- [EXCERPTED RECORDS]:

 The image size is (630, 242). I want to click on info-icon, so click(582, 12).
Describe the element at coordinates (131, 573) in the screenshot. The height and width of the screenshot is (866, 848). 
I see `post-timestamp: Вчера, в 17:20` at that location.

...

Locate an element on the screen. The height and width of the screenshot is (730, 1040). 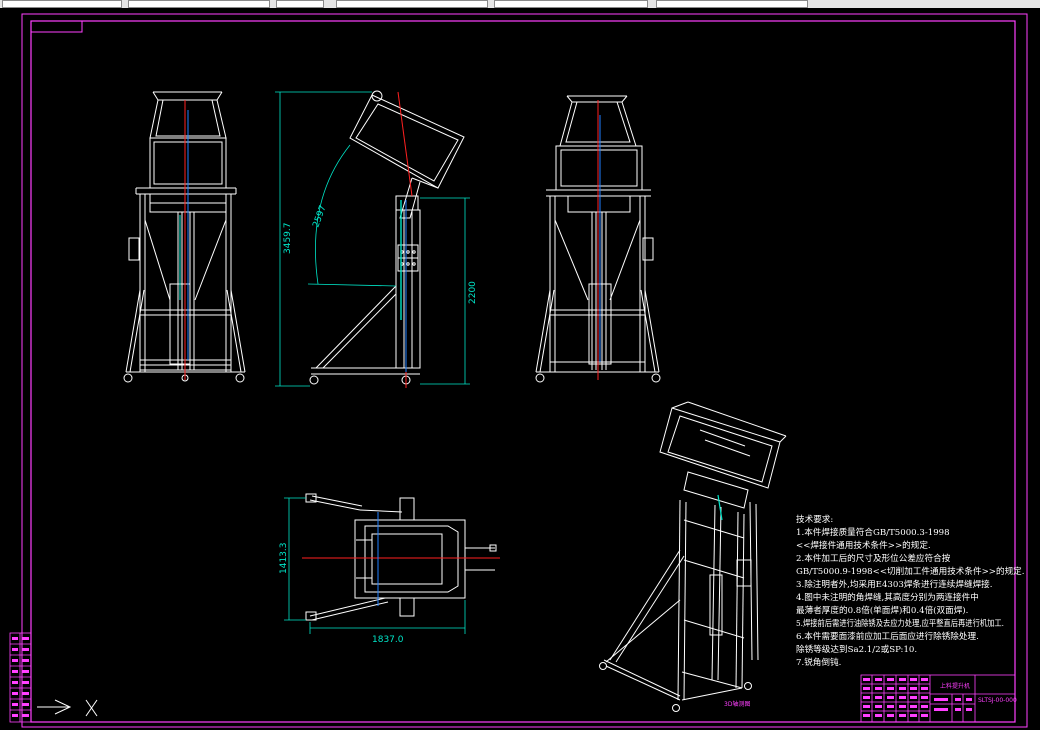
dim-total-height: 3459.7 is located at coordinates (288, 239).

* * *

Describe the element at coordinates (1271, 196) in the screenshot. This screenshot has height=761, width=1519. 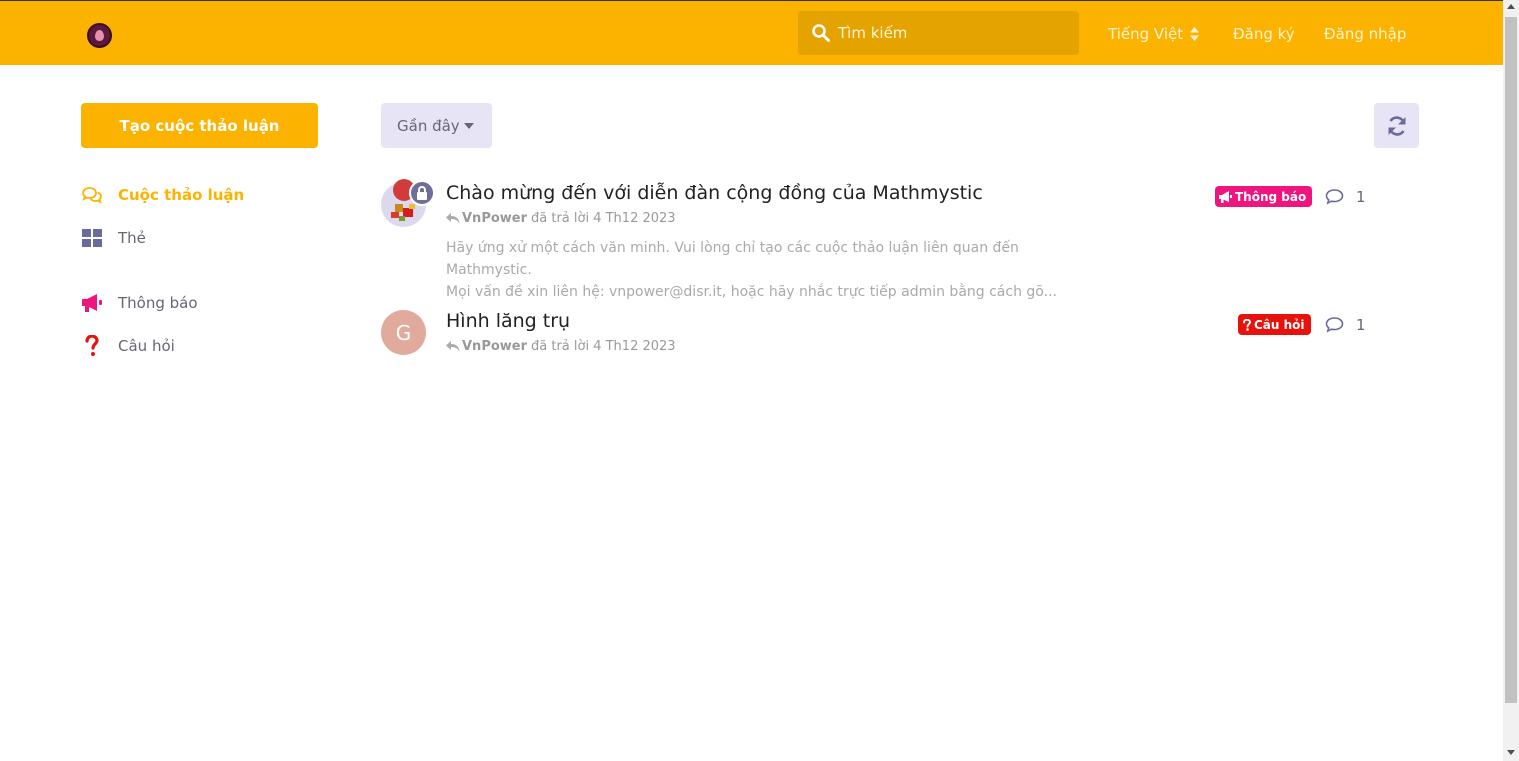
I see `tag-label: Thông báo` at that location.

- [PROBLEM]: Turn the items from the line containing "Locate an element" through the line containing "dim-total-height: 3459.7 is" into a two-column CSV with the headers instruction and response. Give one row per item, with its text and its answer each in a single quoted field, line breaks replaced by spaces, and the pictures left out.

- [EXERCISE OUTPUT]:
instruction,response
"Locate an element on the screen. The height and width of the screenshot is (730, 1040).","dim-total-height: 3459.7 is located at coordinates (288, 239)."